[Excerpts from a dataset]
※ ※ ※

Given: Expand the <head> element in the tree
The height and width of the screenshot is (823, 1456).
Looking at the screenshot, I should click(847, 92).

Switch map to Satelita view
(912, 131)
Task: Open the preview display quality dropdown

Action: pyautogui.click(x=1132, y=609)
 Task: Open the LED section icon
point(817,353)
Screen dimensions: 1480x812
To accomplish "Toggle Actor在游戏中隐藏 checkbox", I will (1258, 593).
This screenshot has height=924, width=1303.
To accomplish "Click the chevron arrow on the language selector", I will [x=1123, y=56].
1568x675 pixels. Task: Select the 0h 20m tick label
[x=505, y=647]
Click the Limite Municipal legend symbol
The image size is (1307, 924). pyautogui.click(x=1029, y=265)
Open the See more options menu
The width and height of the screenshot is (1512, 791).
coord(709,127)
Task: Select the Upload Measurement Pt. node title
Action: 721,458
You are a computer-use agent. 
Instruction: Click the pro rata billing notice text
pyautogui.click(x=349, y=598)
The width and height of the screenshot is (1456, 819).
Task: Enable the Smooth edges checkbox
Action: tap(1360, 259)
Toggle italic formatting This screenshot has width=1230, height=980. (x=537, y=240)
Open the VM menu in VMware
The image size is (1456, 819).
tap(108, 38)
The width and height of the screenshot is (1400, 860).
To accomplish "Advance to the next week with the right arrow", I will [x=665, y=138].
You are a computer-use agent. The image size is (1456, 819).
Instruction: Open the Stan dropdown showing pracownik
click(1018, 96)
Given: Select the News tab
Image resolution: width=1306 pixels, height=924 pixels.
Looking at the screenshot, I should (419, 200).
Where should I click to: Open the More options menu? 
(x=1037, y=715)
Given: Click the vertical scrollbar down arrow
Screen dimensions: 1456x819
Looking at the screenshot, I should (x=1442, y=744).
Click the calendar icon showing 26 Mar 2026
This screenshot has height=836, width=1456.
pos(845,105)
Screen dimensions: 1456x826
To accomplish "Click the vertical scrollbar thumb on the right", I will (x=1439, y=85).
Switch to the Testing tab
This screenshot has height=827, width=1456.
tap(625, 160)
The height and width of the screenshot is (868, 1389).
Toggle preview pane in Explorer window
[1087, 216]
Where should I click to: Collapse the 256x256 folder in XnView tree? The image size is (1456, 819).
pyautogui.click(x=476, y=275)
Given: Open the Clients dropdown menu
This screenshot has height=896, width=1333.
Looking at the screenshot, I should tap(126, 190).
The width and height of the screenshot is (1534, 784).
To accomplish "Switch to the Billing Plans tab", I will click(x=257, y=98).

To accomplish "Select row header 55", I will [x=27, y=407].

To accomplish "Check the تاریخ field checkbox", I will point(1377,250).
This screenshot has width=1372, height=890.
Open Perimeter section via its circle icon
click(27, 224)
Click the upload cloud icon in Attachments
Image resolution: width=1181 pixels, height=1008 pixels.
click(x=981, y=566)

※ ※ ※

PROBLEM REQUIREMENTS: Could you return all of the data exactly as written?

WRITTEN REPLY:
Given: Expand the <head> element in the tree
The height and width of the screenshot is (823, 1456).
Looking at the screenshot, I should click(847, 92).

Switch map to Satelita view
(912, 131)
Task: Open the preview display quality dropdown

Action: pyautogui.click(x=1132, y=609)
 Task: Open the LED section icon
point(817,353)
Screen dimensions: 1480x812
To accomplish "Toggle Actor在游戏中隐藏 checkbox", I will (1258, 593).
This screenshot has height=924, width=1303.
To accomplish "Click the chevron arrow on the language selector", I will [x=1123, y=56].
1568x675 pixels. Task: Select the 0h 20m tick label
[x=505, y=647]
Click the Limite Municipal legend symbol
The image size is (1307, 924). pyautogui.click(x=1029, y=265)
Open the See more options menu
The width and height of the screenshot is (1512, 791).
coord(709,127)
Task: Select the Upload Measurement Pt. node title
Action: 721,458
You are a computer-use agent. 
Instruction: Click the pro rata billing notice text
pyautogui.click(x=349, y=598)
The width and height of the screenshot is (1456, 819).
Task: Enable the Smooth edges checkbox
Action: tap(1360, 259)
Toggle italic formatting This screenshot has width=1230, height=980. (x=537, y=240)
Open the VM menu in VMware
The image size is (1456, 819).
tap(108, 38)
The width and height of the screenshot is (1400, 860).
To accomplish "Advance to the next week with the right arrow", I will [x=665, y=138].
You are a computer-use agent. The image size is (1456, 819).
Instruction: Open the Stan dropdown showing pracownik
click(1018, 96)
Given: Select the News tab
Image resolution: width=1306 pixels, height=924 pixels.
Looking at the screenshot, I should (419, 200).
Where should I click to: Open the More options menu? 
(x=1037, y=715)
Given: Click the vertical scrollbar down arrow
Screen dimensions: 1456x819
Looking at the screenshot, I should (x=1442, y=744).
Click the calendar icon showing 26 Mar 2026
This screenshot has height=836, width=1456.
pos(845,105)
Screen dimensions: 1456x826
To accomplish "Click the vertical scrollbar thumb on the right", I will (x=1439, y=85).
Switch to the Testing tab
This screenshot has height=827, width=1456.
tap(625, 160)
The height and width of the screenshot is (868, 1389).
Toggle preview pane in Explorer window
[1087, 216]
Where should I click to: Collapse the 256x256 folder in XnView tree? The image size is (1456, 819).
pyautogui.click(x=476, y=275)
Given: Open the Clients dropdown menu
This screenshot has height=896, width=1333.
Looking at the screenshot, I should tap(126, 190).
The width and height of the screenshot is (1534, 784).
To accomplish "Switch to the Billing Plans tab", I will click(x=257, y=98).

To accomplish "Select row header 55", I will [x=27, y=407].

To accomplish "Check the تاریخ field checkbox", I will point(1377,250).
This screenshot has width=1372, height=890.
Open Perimeter section via its circle icon
click(27, 224)
Click the upload cloud icon in Attachments
Image resolution: width=1181 pixels, height=1008 pixels.
click(x=981, y=566)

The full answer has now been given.